The crude materials of an inapplicable knowledge lie in the mind only to ferment, perhaps to mount in noxious exhalation, or perhaps to vegetate in poisonous luxuriance.

That these consequences may not reward the spurious philanthropy of the times in which we live, is the earnest hope of the writer of these pages; but the only certain way of obviating such consequences, is to promote a direct instruction in scriptural and vital knowledge among those who are to live by the labour of their hands, in opposition to that unholy dogma which dictates a general and secular education as a preparative to the introduction of Christian doctrines. With the poorer classes, the Gospel is the end and means of instruction. Practical religion is the alpha and omega of their proper discipline; it is the most rapid way of generating an intellectual character among them: if it prompt to other inquiries and attainments, as it will often do, the great point is at the same time secured, of bringing those attainments into subserviency to a godly conscience: it keeps the heart whole, the affections chaste, and the practice steady; it may not excite genius, but it exercises wisdom;

and if it do not multiply the possibilities of eventual excellence, it secures the realities of actual good.

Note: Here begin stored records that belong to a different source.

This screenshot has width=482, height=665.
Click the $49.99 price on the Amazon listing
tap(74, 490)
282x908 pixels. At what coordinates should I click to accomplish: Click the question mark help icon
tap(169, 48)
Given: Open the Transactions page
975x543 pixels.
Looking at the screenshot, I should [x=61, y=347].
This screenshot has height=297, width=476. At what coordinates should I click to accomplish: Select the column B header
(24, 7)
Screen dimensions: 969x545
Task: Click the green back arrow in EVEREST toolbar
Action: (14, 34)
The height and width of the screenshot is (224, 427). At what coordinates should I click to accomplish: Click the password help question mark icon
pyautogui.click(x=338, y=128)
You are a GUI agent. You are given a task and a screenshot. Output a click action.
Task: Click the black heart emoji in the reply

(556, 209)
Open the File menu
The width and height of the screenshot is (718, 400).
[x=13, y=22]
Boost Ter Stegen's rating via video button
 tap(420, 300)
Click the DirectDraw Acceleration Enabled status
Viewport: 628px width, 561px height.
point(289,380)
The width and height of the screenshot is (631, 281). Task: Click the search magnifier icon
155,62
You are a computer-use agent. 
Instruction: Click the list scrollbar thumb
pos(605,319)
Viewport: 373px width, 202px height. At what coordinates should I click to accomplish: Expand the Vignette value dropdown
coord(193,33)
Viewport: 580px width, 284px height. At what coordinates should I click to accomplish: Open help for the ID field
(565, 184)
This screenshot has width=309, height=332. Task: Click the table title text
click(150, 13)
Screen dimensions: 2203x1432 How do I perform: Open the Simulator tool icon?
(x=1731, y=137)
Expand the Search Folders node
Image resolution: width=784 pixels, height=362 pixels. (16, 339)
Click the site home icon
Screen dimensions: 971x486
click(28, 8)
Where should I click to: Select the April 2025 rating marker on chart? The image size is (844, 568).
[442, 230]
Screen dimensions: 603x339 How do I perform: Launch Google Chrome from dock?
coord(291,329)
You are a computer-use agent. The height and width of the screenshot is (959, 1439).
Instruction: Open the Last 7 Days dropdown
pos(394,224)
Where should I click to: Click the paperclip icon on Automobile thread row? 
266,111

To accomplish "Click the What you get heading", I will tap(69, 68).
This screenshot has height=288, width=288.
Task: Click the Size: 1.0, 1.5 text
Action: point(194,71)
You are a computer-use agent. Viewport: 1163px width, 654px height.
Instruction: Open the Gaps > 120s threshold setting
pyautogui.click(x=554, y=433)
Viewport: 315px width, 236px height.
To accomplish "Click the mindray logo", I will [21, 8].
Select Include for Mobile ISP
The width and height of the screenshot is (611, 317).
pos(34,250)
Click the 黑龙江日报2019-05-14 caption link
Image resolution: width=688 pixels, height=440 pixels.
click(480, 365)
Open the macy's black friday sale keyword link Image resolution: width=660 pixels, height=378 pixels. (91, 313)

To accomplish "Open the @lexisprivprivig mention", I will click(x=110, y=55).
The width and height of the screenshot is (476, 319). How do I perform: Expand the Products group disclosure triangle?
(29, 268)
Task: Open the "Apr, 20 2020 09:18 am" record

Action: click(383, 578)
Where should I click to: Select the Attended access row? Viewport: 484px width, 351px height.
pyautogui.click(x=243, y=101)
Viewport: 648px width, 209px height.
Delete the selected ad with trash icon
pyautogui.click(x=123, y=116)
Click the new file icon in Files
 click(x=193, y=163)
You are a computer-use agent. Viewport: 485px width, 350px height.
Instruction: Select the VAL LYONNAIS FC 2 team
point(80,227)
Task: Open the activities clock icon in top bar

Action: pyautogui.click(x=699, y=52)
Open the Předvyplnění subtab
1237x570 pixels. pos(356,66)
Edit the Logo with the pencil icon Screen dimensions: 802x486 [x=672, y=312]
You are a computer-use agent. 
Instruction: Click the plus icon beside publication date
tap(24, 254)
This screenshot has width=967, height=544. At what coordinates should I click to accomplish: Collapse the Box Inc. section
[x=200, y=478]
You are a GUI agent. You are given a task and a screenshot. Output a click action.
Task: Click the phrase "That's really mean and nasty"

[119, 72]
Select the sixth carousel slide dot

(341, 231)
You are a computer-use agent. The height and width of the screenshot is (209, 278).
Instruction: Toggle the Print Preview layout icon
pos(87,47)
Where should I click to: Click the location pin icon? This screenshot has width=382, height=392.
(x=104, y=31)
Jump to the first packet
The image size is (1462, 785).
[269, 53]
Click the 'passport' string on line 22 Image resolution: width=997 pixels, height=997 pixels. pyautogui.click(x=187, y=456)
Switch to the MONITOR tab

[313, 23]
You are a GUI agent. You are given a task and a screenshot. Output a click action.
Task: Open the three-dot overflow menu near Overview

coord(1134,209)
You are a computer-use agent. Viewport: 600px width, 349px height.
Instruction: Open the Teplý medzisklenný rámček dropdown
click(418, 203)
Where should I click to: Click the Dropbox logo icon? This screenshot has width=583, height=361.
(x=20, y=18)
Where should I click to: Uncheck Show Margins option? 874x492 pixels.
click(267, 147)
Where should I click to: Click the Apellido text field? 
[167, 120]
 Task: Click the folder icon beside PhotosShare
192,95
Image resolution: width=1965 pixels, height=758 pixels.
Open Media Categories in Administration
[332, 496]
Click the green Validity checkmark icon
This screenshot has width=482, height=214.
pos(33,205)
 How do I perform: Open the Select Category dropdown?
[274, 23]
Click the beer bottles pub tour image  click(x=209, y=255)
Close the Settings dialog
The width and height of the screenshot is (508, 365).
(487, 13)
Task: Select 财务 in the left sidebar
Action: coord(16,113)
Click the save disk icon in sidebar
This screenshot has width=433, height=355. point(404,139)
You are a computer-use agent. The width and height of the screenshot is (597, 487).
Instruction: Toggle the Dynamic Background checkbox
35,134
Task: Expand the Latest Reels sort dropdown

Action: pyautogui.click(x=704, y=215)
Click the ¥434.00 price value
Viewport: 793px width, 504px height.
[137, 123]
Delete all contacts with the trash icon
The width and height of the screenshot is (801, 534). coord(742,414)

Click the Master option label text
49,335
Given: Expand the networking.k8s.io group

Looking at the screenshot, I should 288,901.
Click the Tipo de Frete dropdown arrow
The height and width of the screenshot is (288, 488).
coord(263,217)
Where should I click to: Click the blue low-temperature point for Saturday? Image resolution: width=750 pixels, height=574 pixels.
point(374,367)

It is among God's plain appointments, that popular ignorance is not to be dispelled by a secular, or even a philosophical education. By throwing in certain ingredients, which general education may furnish, it may be made to boil and bubble, to fume and roar-but it will be ignorance still, in a more turbid and noxious state. None of that knowledge which lays the foundation of good neighbourhood, kind habits, political contentedness, and moral obedience, will be the result; while numbers will be added to the dupes of inflammatory falsehoods, and the victims of a debauching press. No good can come of any discipline for the common people, but that which may open their eyes to their awful predicament as accountable creatures.

But to come a little more to points. Has not the prevailing disposition towards physical inquiries produced an inordinate and contumacious spirit of research, under the pretext of an unlimited love of truth? Has it not, in some degree, perplexed the great landmarks by which the provinces of mathematical and moral evidence are authentically divided? Has it not tended to make man himself too unreservedly a subject of

experiment? Has it not led many to regard their species as an object of natural history, an aggregation of functions, and mind as the mere result of structure and organization?

These intimations are thrown out by way of general caution against the dangerous inroads of science on that sacred ground, into which modern philosophy is beginning to introduce the dry bones of her diagrams, and the smoke of her furnaces.”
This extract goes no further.